Problems and tasks =>
#1 List every language in which Bibles and New Testaments were offered at the 1844 Jerusalem book depot, according to the passage below on the Anglican mission in Jerusalem.
#2 According to the passage below on the Anglican mission in Jerusalem, who managed the first book depot there?
#3 Continue the passage below on the Anglican mission in Jerusalem from its final sentence.

Provided text =>

----

In summer 1844, the first book depot opened in Jerusalem, with Bibles and New Testaments in Hebrew, Arabic, Greek, French, German, Italian and Spanish. The rabbis saw this as a great provocation and warned people not to enter the bookshop. The shop manager was a rabbi who had come to faith, named Judah Levi. The LJS set up another similar book shop in Jaffa.
In December 1844, Dr. Macgowan opened the first hospital in Jerusalem, and when the first death of a Jewish person occurred in that hospital, some rabbis threatened not to bury her, to set an example and warn people not to use that hospital. The threat was not put into effect.
We can see at this point in history that if a Jew in Jerusalem became interested in Jesus, he would go to the Anglicans. They were the ones who offered books in Hebrew, had Jewish clergy well acquainted with synagogue life, and could better explain the gospel from a Jewish perspective. Indeed, the little congregation that didn’t yet have a church was led by Jews, had services in Hebrew, and half of the members were Jews. Since the visit of the first Protestant missionary in Jerusalem in 1818, the presence of Hebrew Christians had increased significantly and was now well established. A lot of it was thanks to Bishop Alexander, who, by his mere existence, embodied the hopes and aspirations of this Jewish church.
And then he died.
In early 1845 he wrote: “Our enemies are numerous and various and also Powerful. I cannot but mention that in a paper which the Jews (I ought to say the Rabbis, for the people are differently minded) have lately printed for general circulation among their Brethren throughout Europe they actually call upon their European Brothers’ who have influence with the Governments to use every effort to get us removed.”
In January another Jew died at the hospital, and this time the Rabbis enacted the threat and refused him a Jewish burial. They were forced to bury the Jew in the British Christian cemetery, but they did so according to the Jewish customs. Shortly after, the rabbis issued a cherem, a ban, against anyone using the Christian hospital, and sent letters to Europe casting a very negative light on the activities of the mission.

----

Raw data =>

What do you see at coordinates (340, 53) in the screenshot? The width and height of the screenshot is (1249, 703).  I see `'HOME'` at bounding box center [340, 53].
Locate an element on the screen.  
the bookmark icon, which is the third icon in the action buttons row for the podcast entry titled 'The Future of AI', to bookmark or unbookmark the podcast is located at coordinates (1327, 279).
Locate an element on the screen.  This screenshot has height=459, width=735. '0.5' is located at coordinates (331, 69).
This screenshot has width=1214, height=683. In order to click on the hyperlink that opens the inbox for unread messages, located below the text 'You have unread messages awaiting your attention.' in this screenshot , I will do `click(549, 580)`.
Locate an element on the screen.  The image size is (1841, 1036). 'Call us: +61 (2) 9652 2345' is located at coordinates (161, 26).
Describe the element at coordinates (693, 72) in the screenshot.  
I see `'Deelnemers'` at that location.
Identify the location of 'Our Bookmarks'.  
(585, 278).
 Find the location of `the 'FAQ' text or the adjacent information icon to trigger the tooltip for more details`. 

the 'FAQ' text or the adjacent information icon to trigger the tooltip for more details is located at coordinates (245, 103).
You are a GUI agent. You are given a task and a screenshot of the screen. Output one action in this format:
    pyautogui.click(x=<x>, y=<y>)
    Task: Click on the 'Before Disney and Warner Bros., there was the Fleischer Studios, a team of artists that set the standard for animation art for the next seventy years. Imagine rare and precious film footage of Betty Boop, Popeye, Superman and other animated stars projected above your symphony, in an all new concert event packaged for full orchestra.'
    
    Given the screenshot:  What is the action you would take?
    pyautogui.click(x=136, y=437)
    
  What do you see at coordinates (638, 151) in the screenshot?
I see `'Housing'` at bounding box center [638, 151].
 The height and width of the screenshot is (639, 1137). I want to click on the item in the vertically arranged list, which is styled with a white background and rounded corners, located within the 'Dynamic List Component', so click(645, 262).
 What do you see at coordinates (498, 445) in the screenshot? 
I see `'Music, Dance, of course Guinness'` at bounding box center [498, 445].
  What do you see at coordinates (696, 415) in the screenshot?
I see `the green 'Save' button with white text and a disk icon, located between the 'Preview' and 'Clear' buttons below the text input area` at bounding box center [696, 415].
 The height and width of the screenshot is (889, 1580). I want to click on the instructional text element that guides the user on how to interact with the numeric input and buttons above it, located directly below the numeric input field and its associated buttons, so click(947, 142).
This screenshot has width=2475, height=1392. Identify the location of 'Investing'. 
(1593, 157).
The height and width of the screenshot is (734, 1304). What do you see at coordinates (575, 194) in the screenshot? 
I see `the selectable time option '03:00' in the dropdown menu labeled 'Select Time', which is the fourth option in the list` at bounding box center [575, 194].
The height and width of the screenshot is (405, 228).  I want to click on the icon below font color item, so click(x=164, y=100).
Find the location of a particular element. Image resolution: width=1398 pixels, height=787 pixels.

----

Solved problems =>
#1 Hebrew, Arabic, Greek, French, German, Italian, Spanish

#2 Judah Levi, a rabbi who had come to faith.

#3
A visitor in Jerusalem wrote later about the accusations that Alexander and LJS used the hospitals and other institutions to proselytize: “Both in the Hospital and in the House of Industry plenty of New Testaments in the Hebrew tongue are laid on the tables. But … there is nothing like compulsion, or any indication that the conversion of the inmates is the sole but disguised object of these institutions. On the contrary, everything is done, so far as the funds will admit it, for the benefit of the Jews in Palestine.”
Despite the difficulties, things started to look bright. A permit was given for the construction of the church. Young, the British consul in Jerusalem, who had been making trouble for both Nicolayson and Alexander, resigned. In his place, a man named Finn, was appointed. Finn was an LJS committee member, an old friend of Alexander, and an author of several books on Jewish subjects. Just like Alexander, he was a restorationist and committed to the Jewish cause.
Too bad that Alexander only had a few months left to live and never got a chance to serve alongside Finn.
In November 1845, Alexander left Jerusalem together with his wife to visit Egypt, where he was to visit the missionary station of the CMS (Church Missionary Society) in Cairo, and then sail for Britain before going back home to Jerusalem.
But he never reached Cairo.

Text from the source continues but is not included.